Laborites think our fate
lies in the Steady State,
whereas the other gang
believes in the Big Bang.
Gutsy the lad who lives
with those Conservatives:
their cosmos mere erosion
after God’s mad explosion.

The unstressed last syllable in “curse is” / “universes” and “erosion” / “explosion” provide a welcome break to the singsong regularity of trimeter, and we know immediately that we are in experienced hands.
Politics is a major theme of the book. Moore is, to put it mildly, disenchanted with the current political scene. Here is the third section of “Three Little Money Songs”, with the heading “For the Inauguration of President Bush, the Second”:

Purchasing power, grab her, grasp,
and celebrate money’s last gasp.
Soon power naked – she’s a teaser –
will woo us. All Rome loved you, Caesar.

What else need be said?
When Moore’s topic ranges beyond politics, the poems seem to breathe a bit more, although he maintains his impressive formal technique throughout. One of the risks of rhymed verse is coming to rely too much on end-rhyme to create the music of the poem. Moore’s diction – ranging from the lowbrow (“soon we’re talking dirty”) to references to Sophocles and the great Ukrainian writer Gogol – occasionally does fall into flatness within a given line. When he strives for alliterative intensity, however, he achieves it – and how. His internal rhymes and assonance are reminiscent of the lamentably neglected poet Louis MacNeice, who could rewrite an insurance brochure and make it sparkle with linguistic ingenuity. Here is Moore’s gorgeous “Breakfast in Sussex”:

The sunlight splashes, fills
with glitter our tilled hills,
tractor-chopped, clipper-clipped,
and busy farmer-whipped,
their last ounce of production
sucked out by all that suction.

Our green mammary mounds
where sheep with soothing sounds
through hedge openings pass
like grains through an hourglass –
thus human life engages
the great machine, the ages;

and pulled to pieces...hush!
Breakfast is over.
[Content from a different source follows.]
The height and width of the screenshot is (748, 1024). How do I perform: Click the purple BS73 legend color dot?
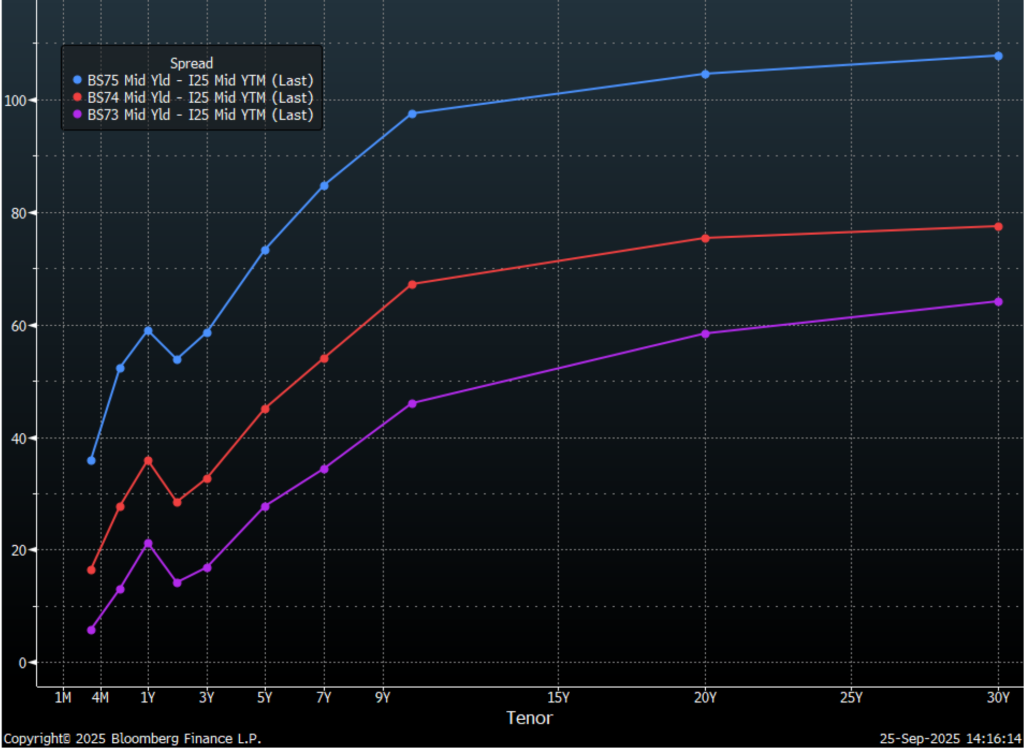(x=79, y=115)
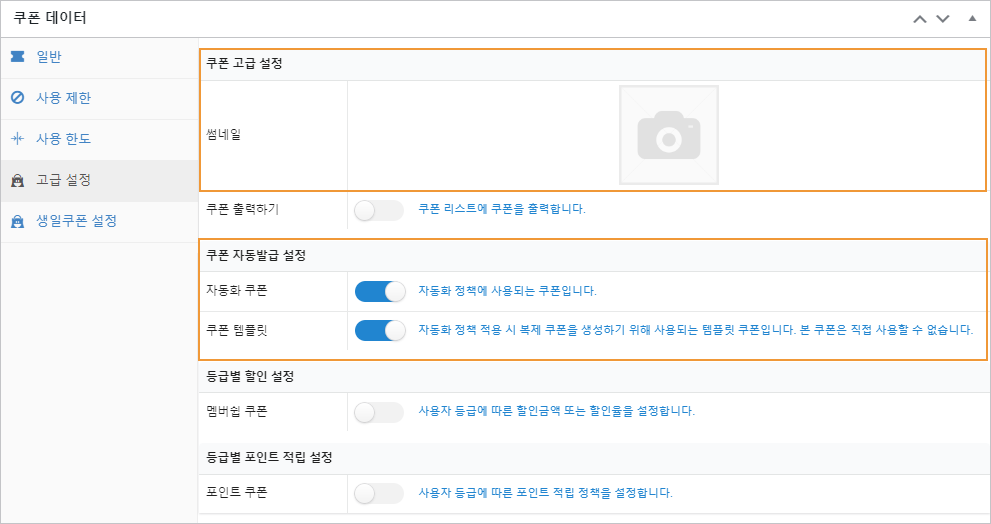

Brush,
as far as you are able,
metaphors off the table,
see what the world becomes.
A firmament of crumbs.

There is philosophical intensity in this as well. Without the glue of metaphor, into which all language inevitably degrades, the world crumbles. Language is a necessary screen over experience, a filter through which our thoughts travel into the world. But these thoughts themselves are metaphors, methods of interpretation. Without our constant self-talking, what world is left? What silence?
Moore’s poetry encourages such philosophizing. It encourages strong reaction, moments of aesthetic pleasure, moments of laughter. Moore accomplishes what all poets hope to accomplish with their work: he encourages us to be more human.